I am attempting to run a fuzzy match on some customer data and reduce the list to as few records as possible, as an employee will have to review the data and make decisions. I am encountering an issue where there are line breaks/carriage returns in my file, which is causing a number of duplicate records that have a match score of 0 because it's treating it like a separate unique value. It's not entirely apparent when looking at the data to know which records are duplicated because of this.

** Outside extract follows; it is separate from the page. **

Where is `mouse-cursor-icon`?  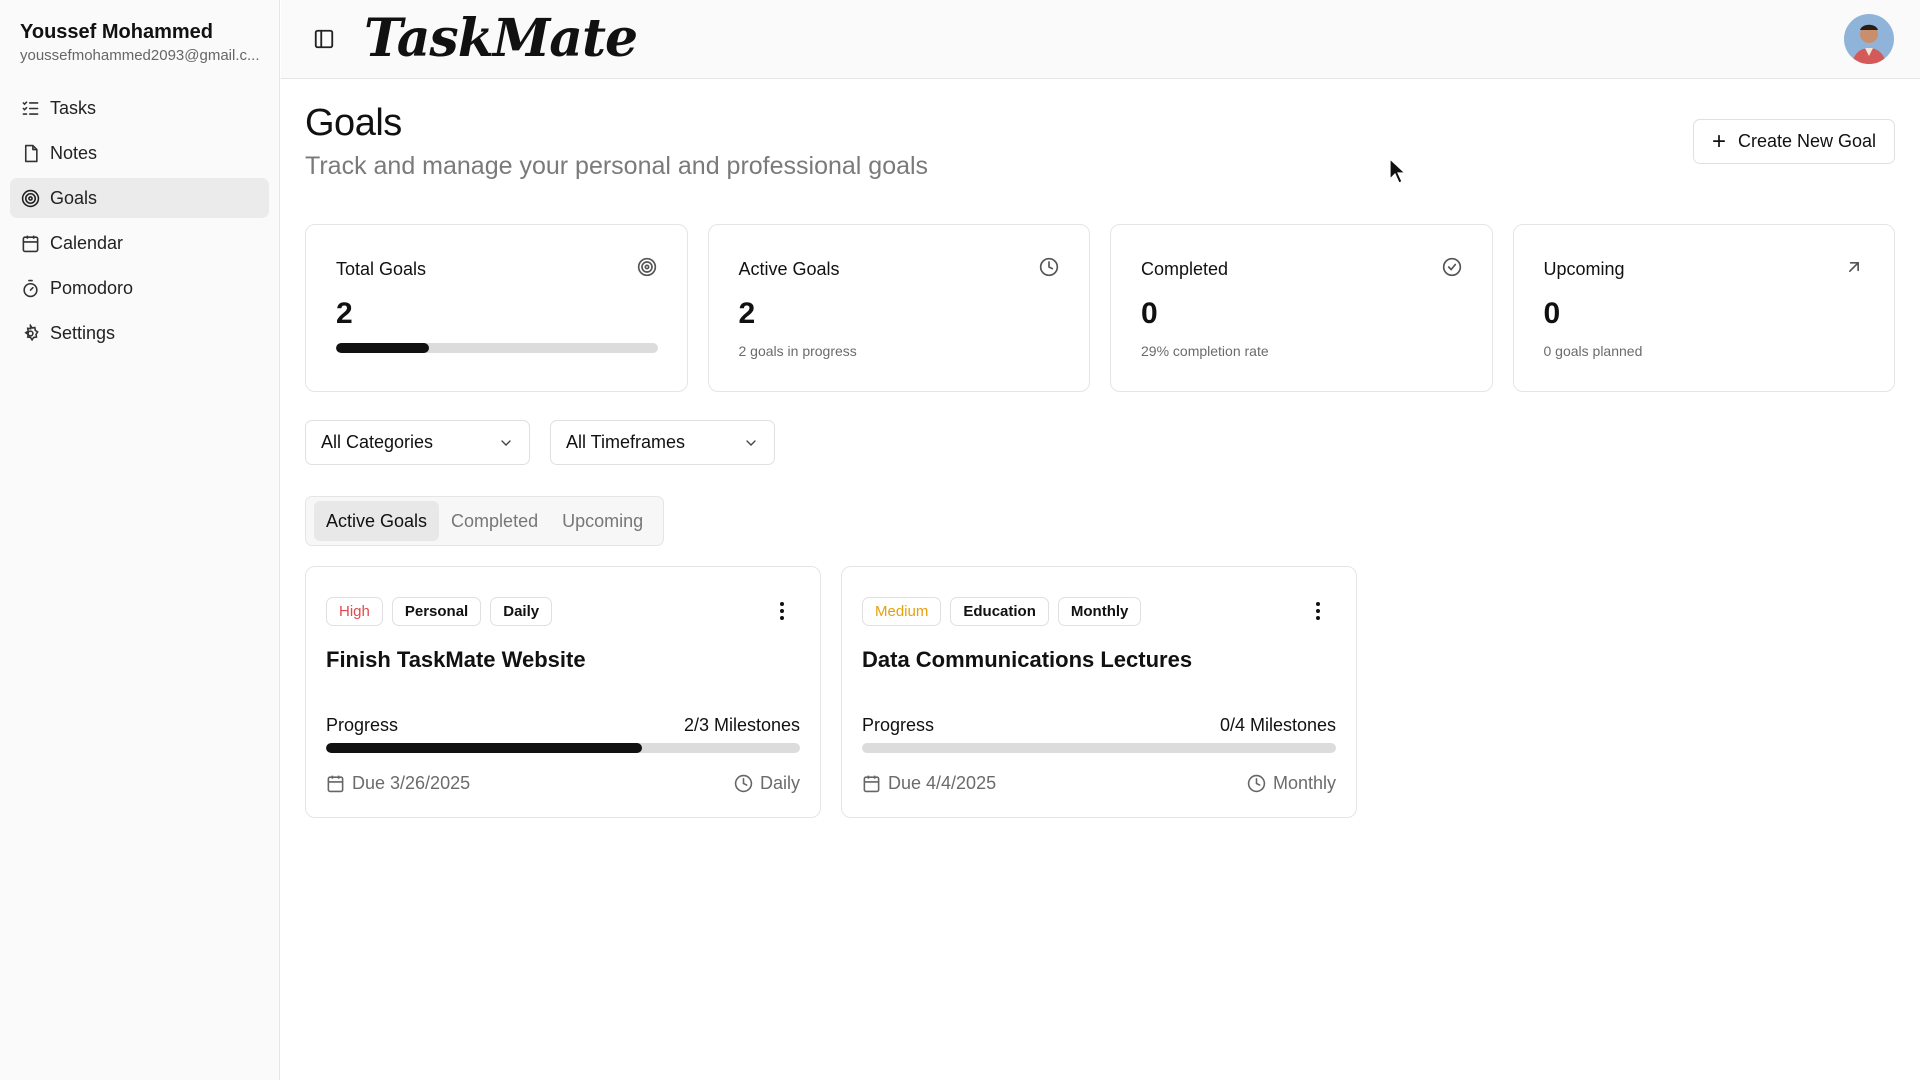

I am looking for a way to remove all line breaks/carriage returns from a singular column within my dataset. I have attempted to use the data cleansing tool to remove these line breaks, but it is not working. I have also tried using the text to columns and trim features in excel, but those did not work either. Are there any other suggestions on how I could do this within Alteryx?
Thanks!
I would recommend regex. You can match all 'non printable' characters out of the standard ascii range with REGEX_Replace([Field1], '[^ -~]+', '') in a formula tool. If you want new line specifically it will be REGEX_Replace([Field1], '\n', '')
Not a problem. If you would like me to put the full workflow in here let me know.
Hey @mariaabbott, you can also just use a standard Replace() function here. For the target, literally just hit enter (a line break) inside your quotes:
Replace([DepotName], '
', '')
Thank you both for the suggestions! I tried both of them on the sample data and it worked perfectly, but when I applied it to my actual data set it didn't remove the line breaks. I'll play around with it more and hopefully be able to determine some additional questions.
#
You mentioned trying the Data Cleanse tool. Did you try the checkbox highlighted in yellow?